**EXTRACTED INFORMATION**
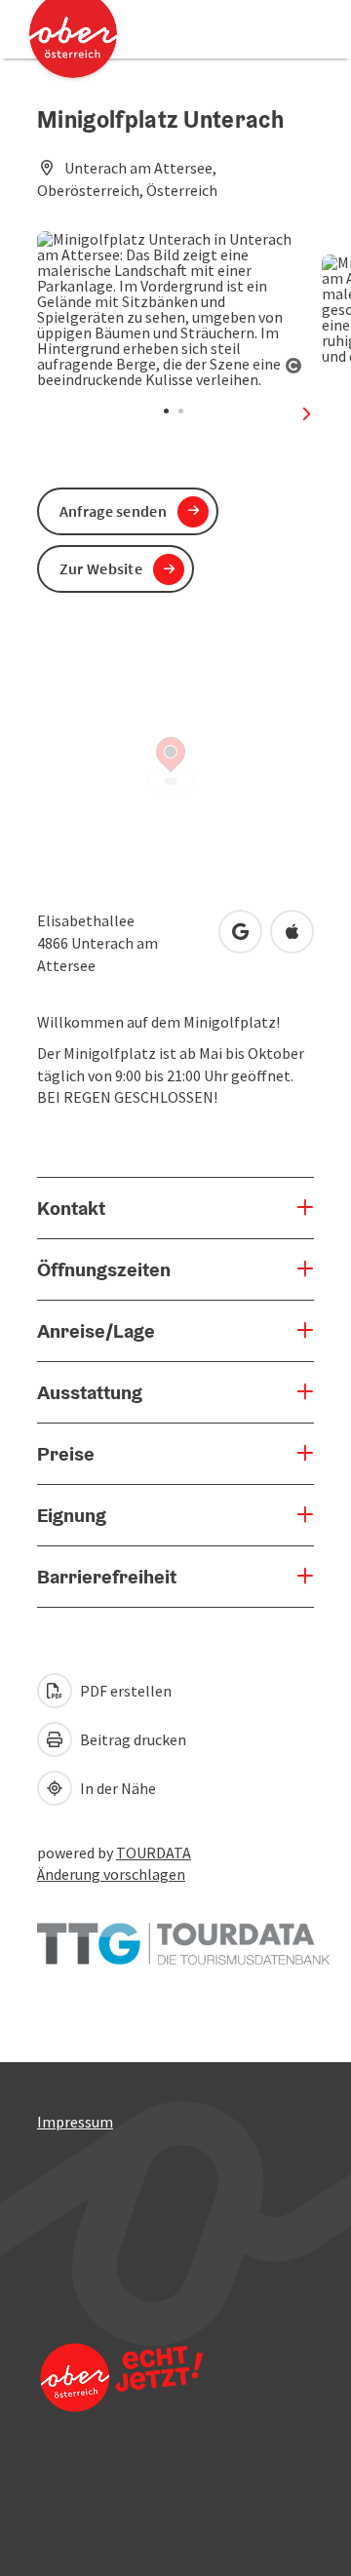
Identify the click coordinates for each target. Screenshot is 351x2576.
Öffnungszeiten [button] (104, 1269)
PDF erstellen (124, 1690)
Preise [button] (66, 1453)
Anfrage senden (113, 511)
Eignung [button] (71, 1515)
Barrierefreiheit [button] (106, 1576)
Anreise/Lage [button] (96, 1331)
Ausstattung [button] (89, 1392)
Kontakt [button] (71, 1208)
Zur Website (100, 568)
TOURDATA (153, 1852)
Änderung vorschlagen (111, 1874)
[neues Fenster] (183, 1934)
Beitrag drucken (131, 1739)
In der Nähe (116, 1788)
* * *
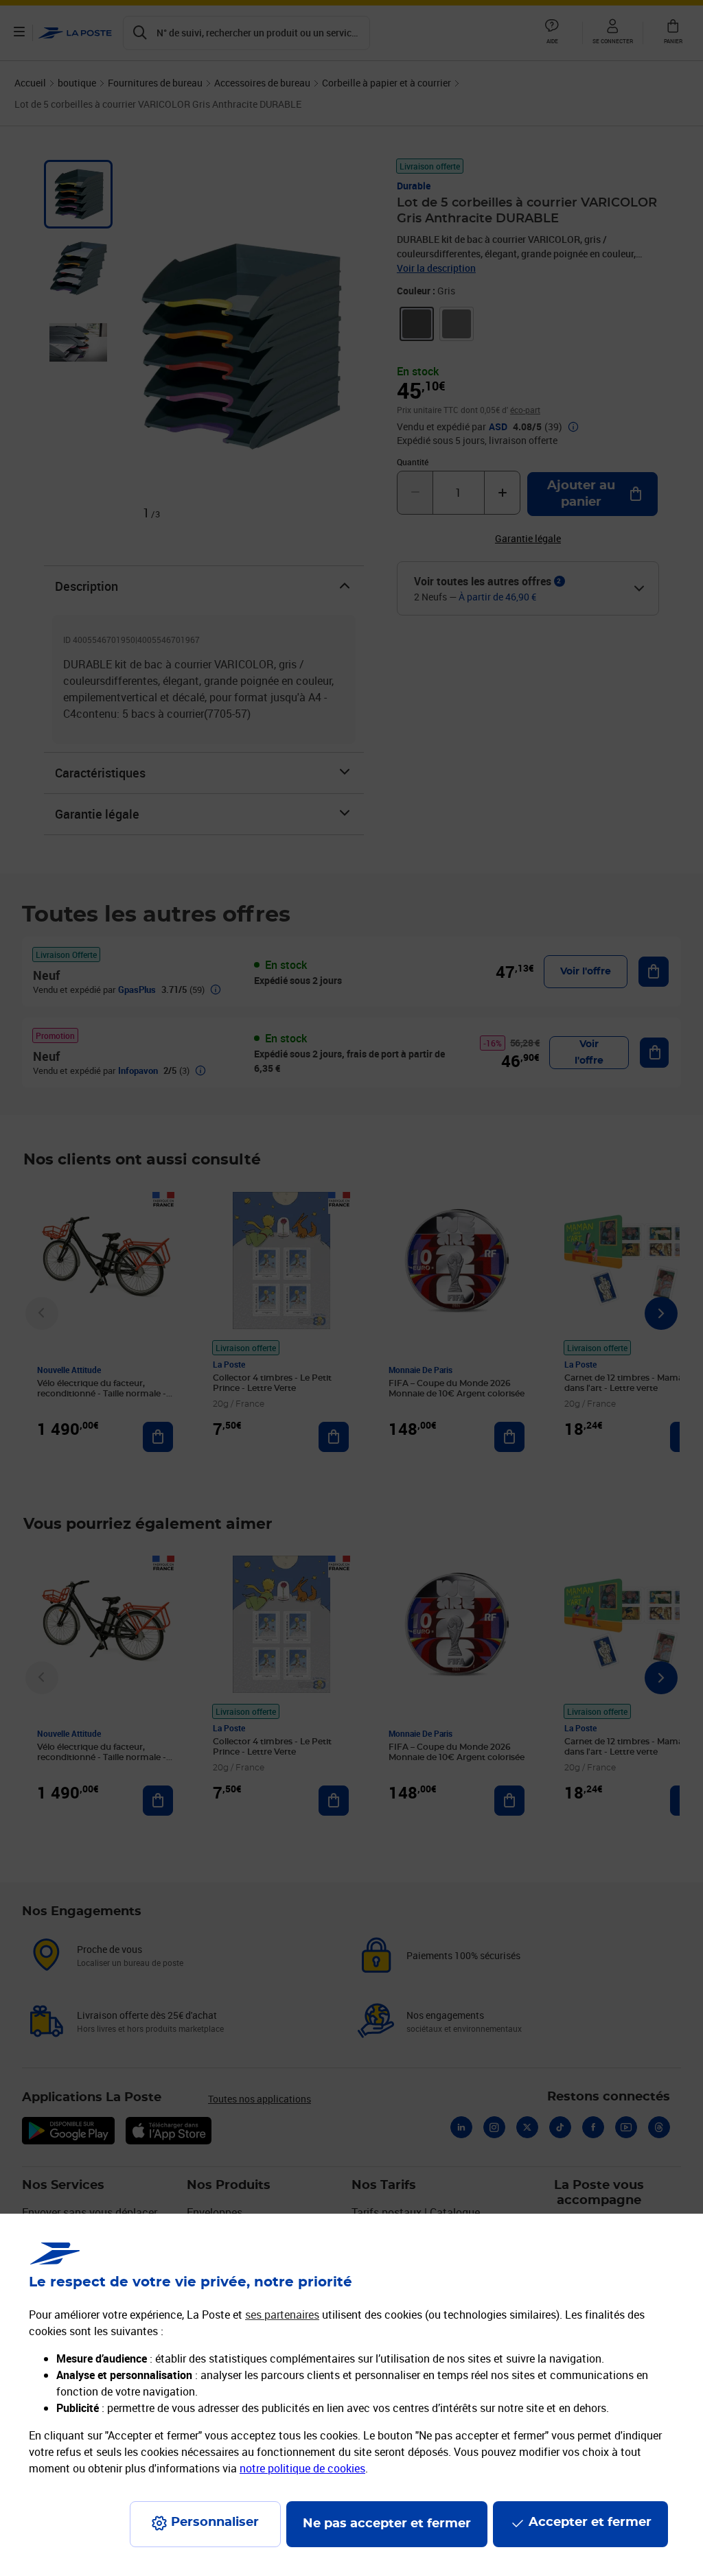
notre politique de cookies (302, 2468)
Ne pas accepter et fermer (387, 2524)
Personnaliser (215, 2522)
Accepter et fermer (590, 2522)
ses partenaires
---
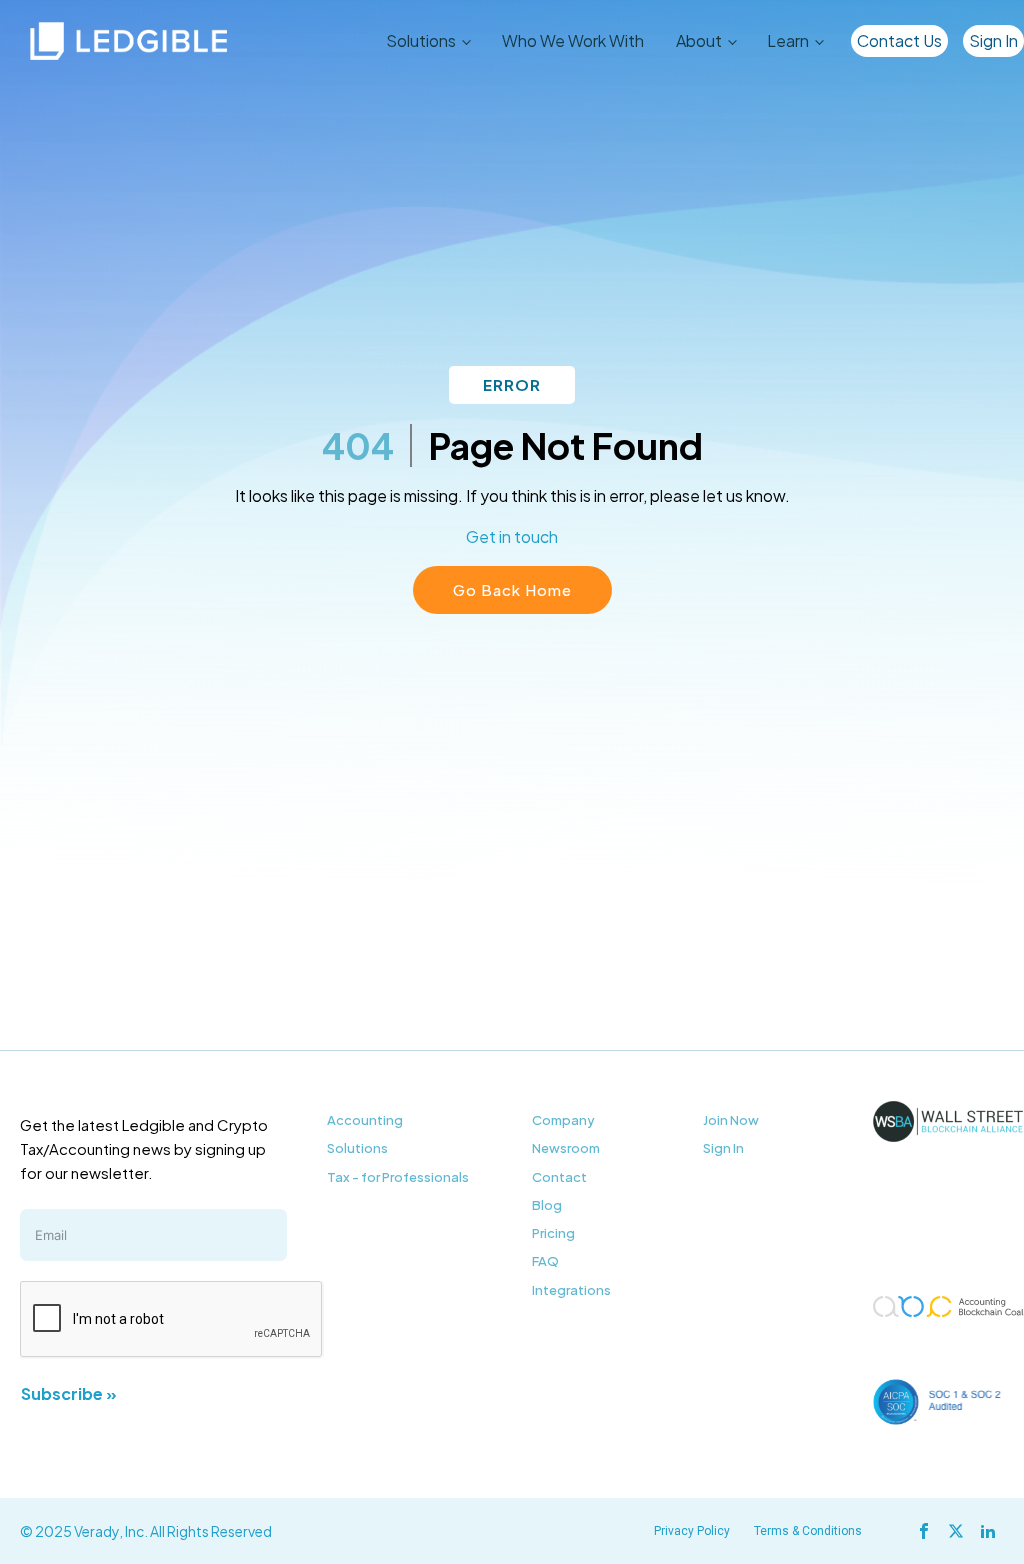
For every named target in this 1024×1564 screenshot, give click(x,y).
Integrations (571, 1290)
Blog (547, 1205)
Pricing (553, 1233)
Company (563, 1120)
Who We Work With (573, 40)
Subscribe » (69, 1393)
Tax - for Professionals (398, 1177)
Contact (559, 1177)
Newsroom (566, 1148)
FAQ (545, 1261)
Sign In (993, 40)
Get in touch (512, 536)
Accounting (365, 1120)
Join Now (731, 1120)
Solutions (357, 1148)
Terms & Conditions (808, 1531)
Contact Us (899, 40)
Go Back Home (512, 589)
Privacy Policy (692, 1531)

**WHAT THE TASK ASKS**
Pick every line of the data that includes the string "button".

**PROBLEM SOLUTION**
Öffnungszeiten [button] (104, 1269)
Preise [button] (66, 1453)
Eignung [button] (71, 1515)
Barrierefreiheit [button] (106, 1576)
Anreise/Lage [button] (96, 1331)
Ausstattung [button] (89, 1392)
Kontakt [button] (71, 1208)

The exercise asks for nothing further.